If they were a surveillance team they would have to be E4, the government's surveillance group that keeps tabs on everybody in the U.K. from terrorists to shady politicians. No one else would be able to stake out anything along this road. There was more security here than at Alcatraz. But why me? It didn't make sense. All I'd done was go into an apartment building.
I got to the barrier and the guard looked out of his shed and into the cold, trying to work out if I was that guy who said he was the messenger half an hour ago.
I turned right and merged with the traffic, which was still a nightmare. I headed the opposite way from the Peugeot, and tried to be as casual as possible. I wasn't going to scoot away like a scalded cat and show that I was aware, but I'd check to see if I was a target.
It was starting to get dark now as I checked my mirror, expecting a surveillance bike to be up my ass in no time at all.
Either the Peugeot driver was a loony and couldn't drive the thing, or she was a new or very useless member of E4. Val would have fitted very nicely into their portfolio, as would quite a few of the residents in this area. I could just be a new face that needed a picture for the surveillance log and general buildup of intelligence on the building.
If I was right, she was trying to make a photo- or video-run on me and had fucked up the timing. It's very hard to make these runs as you only have one chance and the pressure is always on, but this one was especially incompetent.
The car could be rigged with both video and stills cameras, hidden behind the radiator grill or part of the headlight setup, or little bits of the body work cut out in the rear so there was just enough light for the lens.

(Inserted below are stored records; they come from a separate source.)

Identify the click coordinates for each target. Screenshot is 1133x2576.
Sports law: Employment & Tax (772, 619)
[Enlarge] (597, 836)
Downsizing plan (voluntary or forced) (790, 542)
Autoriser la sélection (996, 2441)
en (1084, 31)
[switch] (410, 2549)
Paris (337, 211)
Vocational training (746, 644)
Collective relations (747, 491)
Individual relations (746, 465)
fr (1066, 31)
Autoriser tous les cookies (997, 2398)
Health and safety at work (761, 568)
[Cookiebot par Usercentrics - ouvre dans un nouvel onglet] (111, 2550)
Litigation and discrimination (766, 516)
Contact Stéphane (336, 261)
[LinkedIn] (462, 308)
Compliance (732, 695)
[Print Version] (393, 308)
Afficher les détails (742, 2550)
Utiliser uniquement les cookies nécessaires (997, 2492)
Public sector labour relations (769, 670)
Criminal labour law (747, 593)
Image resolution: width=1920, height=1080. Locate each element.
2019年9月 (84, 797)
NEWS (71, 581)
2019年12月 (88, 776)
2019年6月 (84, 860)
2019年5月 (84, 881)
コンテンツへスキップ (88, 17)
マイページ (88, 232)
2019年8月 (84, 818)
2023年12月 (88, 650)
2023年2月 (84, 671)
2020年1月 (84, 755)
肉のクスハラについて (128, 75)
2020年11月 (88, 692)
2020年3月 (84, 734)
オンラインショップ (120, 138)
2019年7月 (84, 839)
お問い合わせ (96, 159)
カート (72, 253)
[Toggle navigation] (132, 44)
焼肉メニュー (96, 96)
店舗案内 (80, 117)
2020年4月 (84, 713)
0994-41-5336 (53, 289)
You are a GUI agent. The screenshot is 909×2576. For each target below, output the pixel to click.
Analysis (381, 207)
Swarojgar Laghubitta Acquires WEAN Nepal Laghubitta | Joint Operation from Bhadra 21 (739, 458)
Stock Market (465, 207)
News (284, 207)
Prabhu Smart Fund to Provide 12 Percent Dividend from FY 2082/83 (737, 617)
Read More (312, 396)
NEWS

The cameras are activated electronically by the driver as they pass the target. The camera takes the whole reel of film at a very fast shutter speed. That's why the timing's so important: hit the button too soon and the film could be finished by the time you're on top of the target, or the target might have walked behind a parked car as you begin your run, producing nothing more for your efforts than a nice picture of a Ford Fiesta, and a hard time from your bosses at the debriefing.
The video camera is a much safer option, but all it takes on the move is a few bumpy seconds of the target walking. This time around, all they would have was a visual of a biker with a ski mask on. That made me feel a lot better. I had no idea where those pictures would turn up, but I knew Lynn wouldn't be in the best of moods if they found their way to him.